Add the potatoes, carrots and pepper. Pour the wine over the mixture and stir. Push the lamb underneath the veggies. Cover and cook in the oven for 1 1/2 hour stirring occasionally. Then add the tomatoes and zucchini and cook for another 15 minutes and serve.

Best,

Victoria

 

Classic Moroccan Hummus

Store bought hummus doesn’t stand a chance! Garnish this delicious hummus with finely chopped red onion and a squeeze of lemon or a drizzle of honey and serve it in a colorful bowl to really make the rich color pop.

For this recipe you will need:

  • 1 large can chick peas (19 oz), drained
  • 2-3 tablespoons Victoria Taylor`s Moroccan Seasoning (add more to taste)
  • 1/2 tsp. salt
  • 2 tablespoons fresh lemon juice
  • 6 tablespoons extra virgin olive oil

Place all the ingredients in a food processor.

Pulse thoroughly until the mixture is smooth and creamy.

To keep the hummus cool, fill a small zip-lock plastic bag with ice.  Place the bag in a second bag to protect from leakage.  Place the plastic bag of ice on a plate and cover with a cloth napkin. Now nestle the bowl of hummus on the napkin.  The ice will keep the hummus cool for up to 6 hours.  Serve with a basket of pita triangles or small crackers such as mini stoned wheat thins.

Best,

Victoria

 

Roasted Moroccan Cauliflower

If you are unsure whether you are a fan of cauliflower you should try roasting it which completely transforms the flavor.  Add in some onions, apples and Moroccan Seasoning and you have an addictive little dish.

For this recipe you will need:

  • 1 head cauliflower, washed and cut up into 1 inch pieces
  • 1 sweet onion, diced
  • 1 granny smith apple, roughly diced
  • 1 macintosh apple, roughly diced
  • 2 tablespoons olive oil
  • 3 tablespoons Victoria Taylor’s Moroccan Seasoning, divided
  • salt to taste

Preheat oven to 350°

Oil baking sheet or line it with parchment paper.  Toss cauliflower with 1 tablespoon of olive oil and 1 tablespoon seasoning.  Toss apples and onion with 1 tablespoon olive oil and 1 tablespoon Moroccan Seasoning.

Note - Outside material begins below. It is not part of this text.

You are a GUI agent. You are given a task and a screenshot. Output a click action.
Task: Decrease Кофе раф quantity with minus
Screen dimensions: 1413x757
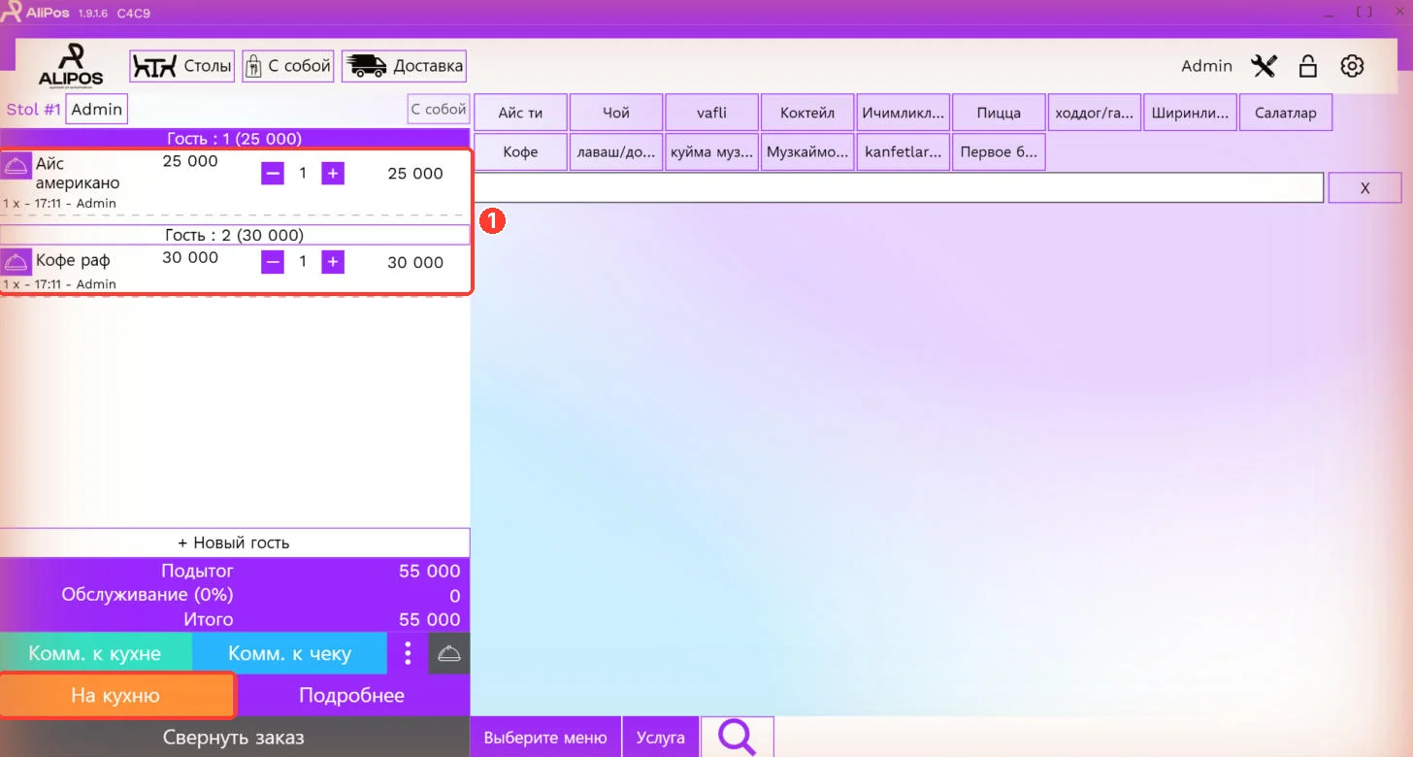[273, 262]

Spread the mixture on a baking sheet.  Sprinkle remaining Moroccan Seasoning over the top with a couple of grinds of sea salt.  Bake tossing every 15 minutes until done.  Approximately 30-45 minutes.

Best,

Victoria

Moroccan Vegetable Soup

For this recipe you will need:

  • ¼ cup Olive Oil
  • 3 garlic cloves, minced
  • 3 Tbsp. Moroccan Seasoning
  • 5 cups chicken broth
  • 4 carrots, peeled and cut into ½- inch lengths
  • 2 cups red potatoes, peeled and cut into ½- inch lengths
  • 2 cups cauliflower florets
  • 1 large onion, chopped
  • 2 medium to large zucchini, cut into ¼ inch pieces
  • 1 can (28oz) plum tomatoes
  • 1 can (15oz) garbanzo beans, drained
  • ½ cup dried currants
  • 1 cup almonds, toasted and chopped
  • ½ Tbsp. Sea Salt

Pour olive oil into a Dutch oven or large stock pot over medium heat.  Add garlic and onion and sauté until golden approximately 3-5 minutes.  Add Moroccan Seasoning and sauté for 1 additional minute. 

Add broth, carrots, potatoes, cauliflower, garbanzos, tomatoes and currants. 

Stir to combine.  Simmer for 1 hour covered.  Uncover and simmer for 20 minutes more. 

Add Zucchini and simmer 30 minutes covered. 

Roast almonds at 425° on a cookie sheet for 4-5 minutes until light brown.  Reserve almonds for garnish.

Ladle 3 cups of soup into a blender or use an immersion blender to partially puree the soup. 

Season with salt and pepper to taste.  Serve with rice or couscous and top with toasted almonds and a spoonful of sour cream or plain yogurt.